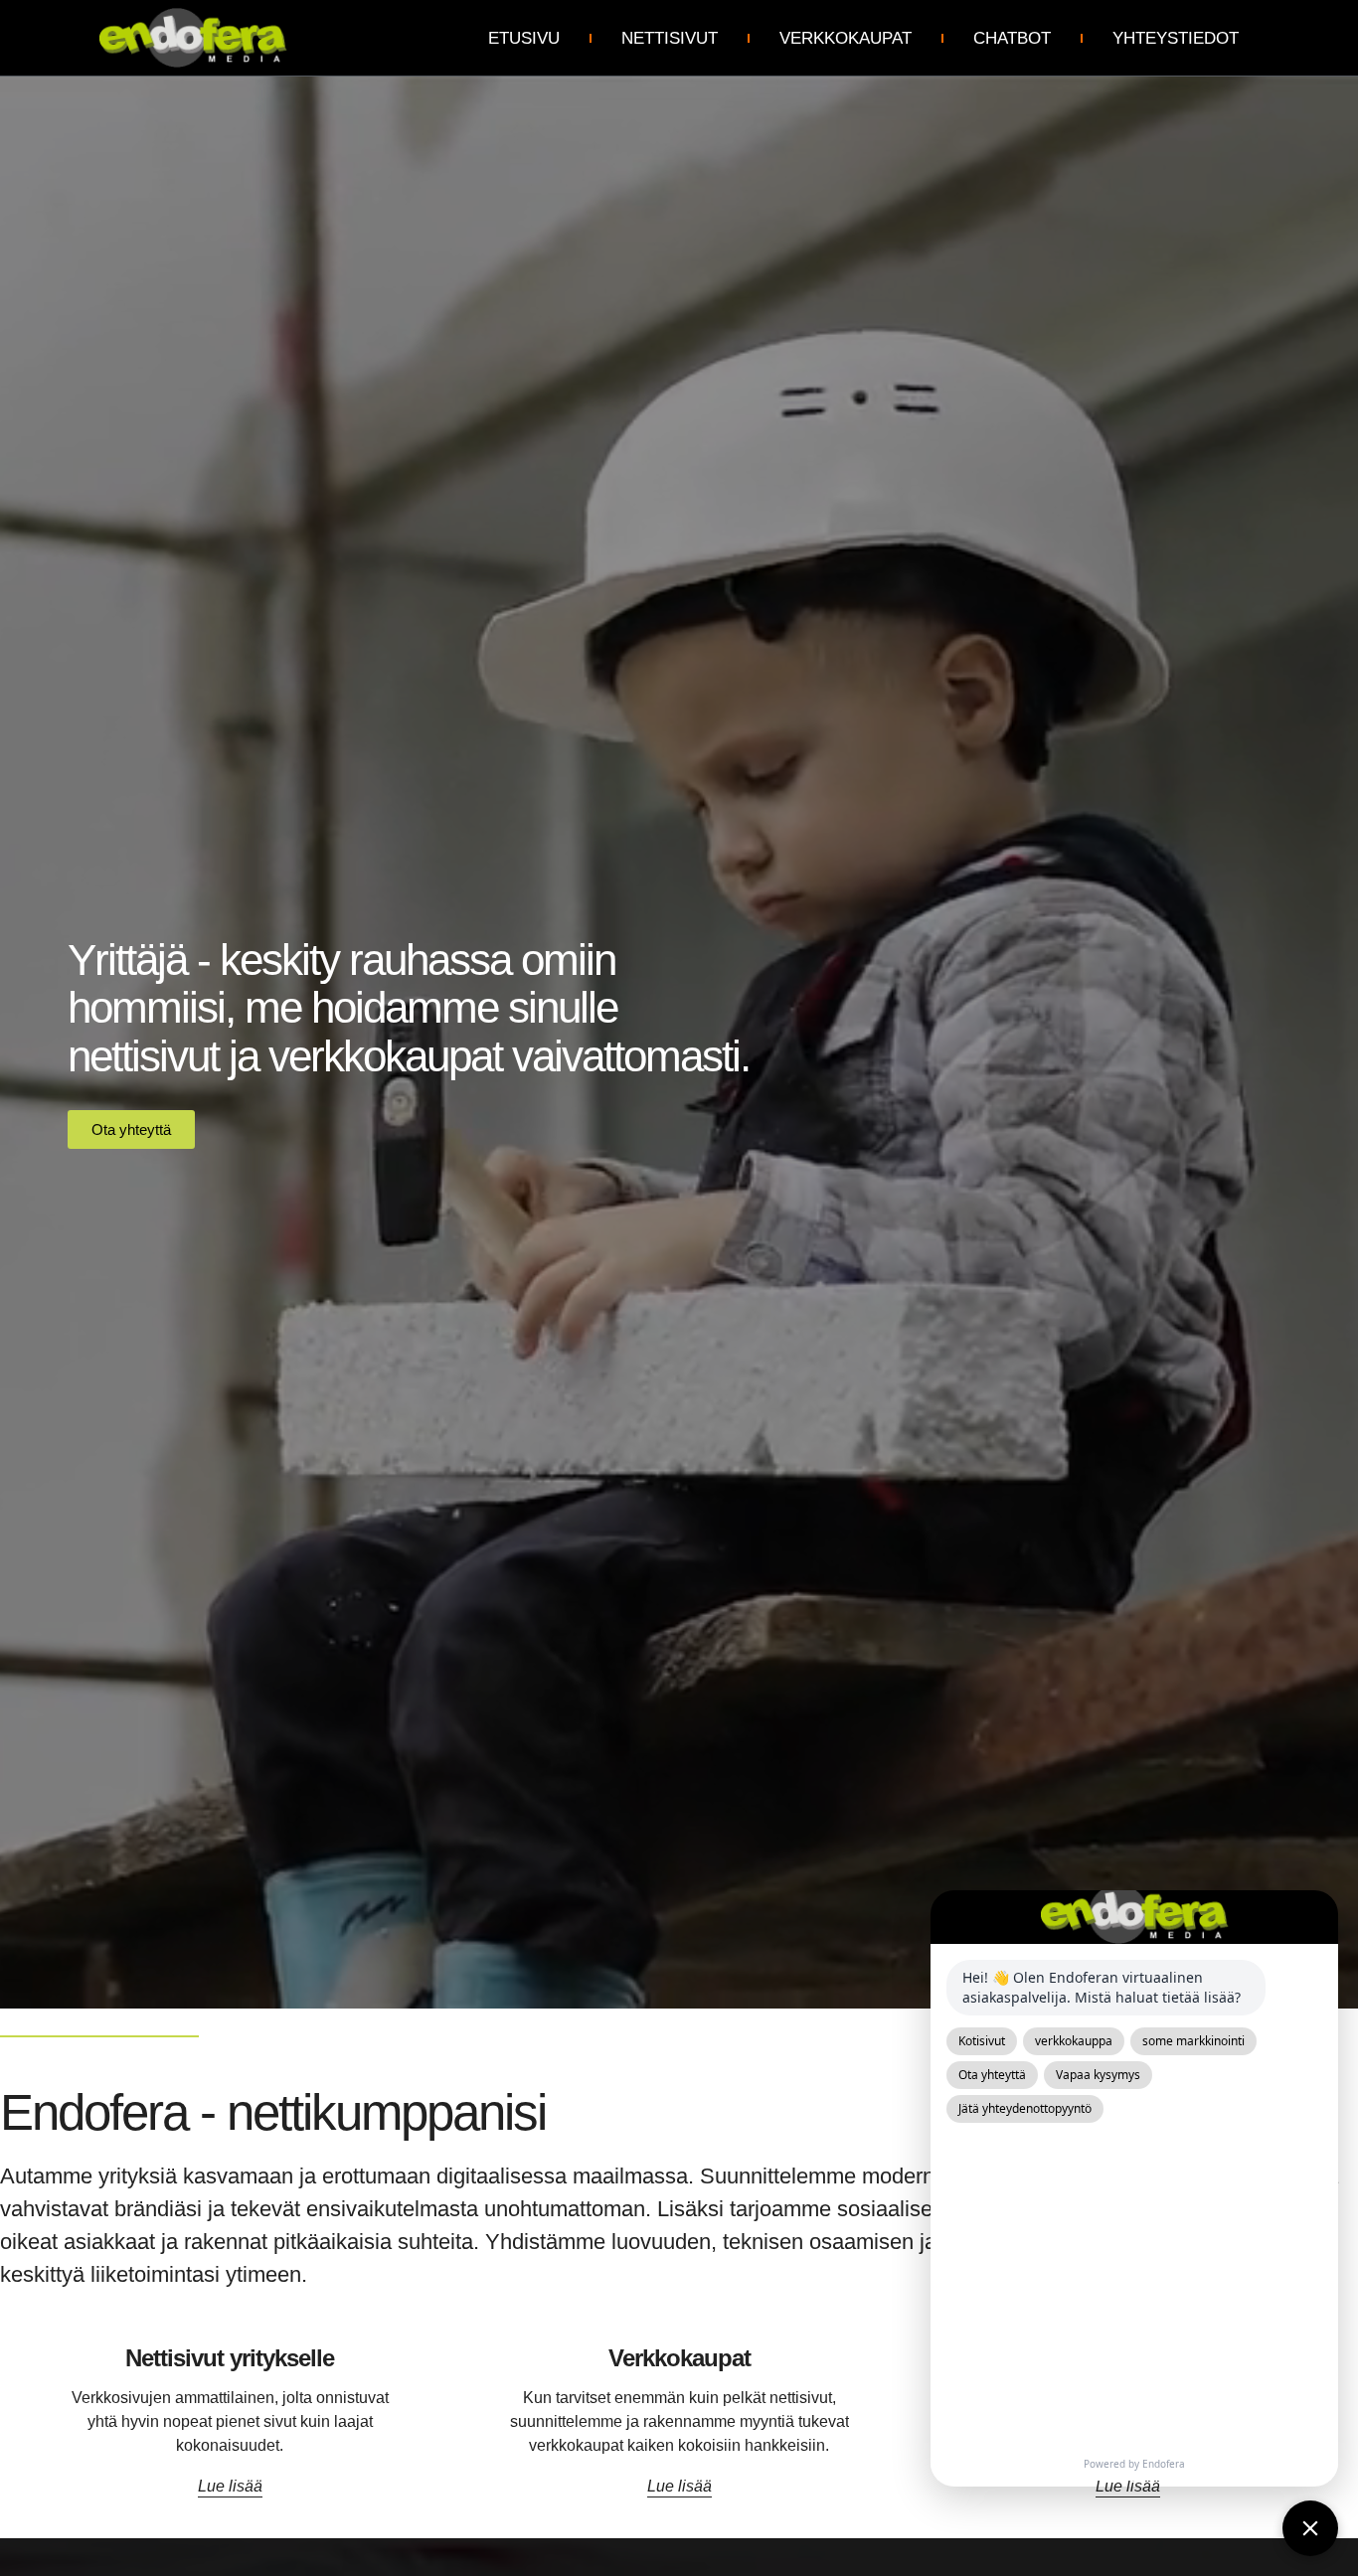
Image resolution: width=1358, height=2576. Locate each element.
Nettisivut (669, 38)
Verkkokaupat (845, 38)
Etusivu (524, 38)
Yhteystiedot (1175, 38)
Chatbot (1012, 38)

--------------------------------------------------

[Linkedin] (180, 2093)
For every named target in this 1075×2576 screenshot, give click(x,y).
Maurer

--------------------------------------------------

* _Task brief_:
Every line above from the line with "Image resolution: width=1358, height=2576." to the line with "Chatbot (1012, 38)", both included, must be reproduced exactly, and no other line may appear.

* _Your response_:
Image resolution: width=1358, height=2576. Locate each element.
Nettisivut (669, 38)
Verkkokaupat (845, 38)
Etusivu (524, 38)
Yhteystiedot (1175, 38)
Chatbot (1012, 38)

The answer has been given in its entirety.